Bradford-headquartered supermarket chain Morrisons has today reported continued customer uncertainty in its latest trading update.

For the first 22 weeks of the second half to 5 January, Group like-for-like (LFL) sales excluding fuel were down 1.7%, comprising contributions from retail of (1.7)% and wholesale of 0.0%.

Group LFL including fuel was down 2.8%, while total sales for Morrisons were down 1.8% excluding fuel (down 2.9% including fuel).

For quarter three (the period 5 August to 3 November), LFL excluding fuel was down 1.2%, comprising contributions from retail of (1.1)% and wholesale of (0.1)%.

Group LFL including fuel was down 2.5%. Total sales were down 1.3% excluding fuel (down 2.6% including fuel).

The supermarket’s update explains: “Throughout the period, trading conditions remained challenging and the customer uncertainty of the last year was sustained.

“We stayed focused on our priorities and our customers, and continued to invest in the Morrisons price list while managing costs well. Our basket of key Christmas items was once again very competitive, with most prices the same as or lower than last year. In fuel, our business was affected by a highly promotional market.
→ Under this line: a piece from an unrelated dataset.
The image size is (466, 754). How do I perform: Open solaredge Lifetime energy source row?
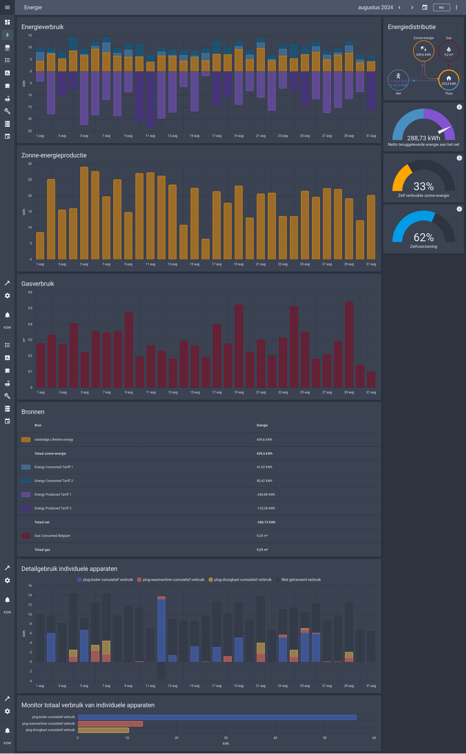click(54, 439)
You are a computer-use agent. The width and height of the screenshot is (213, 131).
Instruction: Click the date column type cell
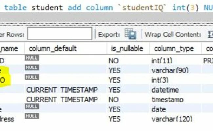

“In wholesale we were pleased to grow sales with most of our customers, but overall LFL growth was impacted by the lower total sales at McColl’s, as previously reported by McColl’s for the period up to 24 November. 

“Sales at the first ten conversions from McColl’s to Morrisons Daily convenience stores are strong, and together we plan to extend the trial to another c.20 stores during January and February.”

“During the period, we opened four new stores (including two replacements), closed four underperforming stores, and launched another 25 Fresh Look stores bringing the total to 44 this year.”

David Potts, chief executive, said: “It was encouraging that during an unusually challenging period for sales, our execution was strong and our profitability robust, demonstrating the broad-based progress we have made during the turnaround.

“This was again down to the hard work of Morrisons’ exceptional team of food makers and shopkeepers. As always, we will take some learnings into the new year, and look forward to 2020 with a strong plan and solid foundations on which to continue to grow.”

Commenting on Morrisons’ latest trading update, Richard Lim, CEO of Retail Economics, said: “Festive cheer was not shared with the retailer as shrinking sales demonstrate the fiercely competitive food sector.

“These figures suggest the retailer was outmanoeuvred by their competitors. Shoppers remained fixated on searching for the best value and highly price-sensitive against the backdrop of ongoing uncertainty.

“Despite the pressure on margins, the industry remained stuck in a spiral of continual discounting with the depth and breadth of promotions snowballing in the run-up to Christmas.

“Nevertheless, a firm grip on costs offset some of the decline in sales to deliver profitability in line with previous expectations.”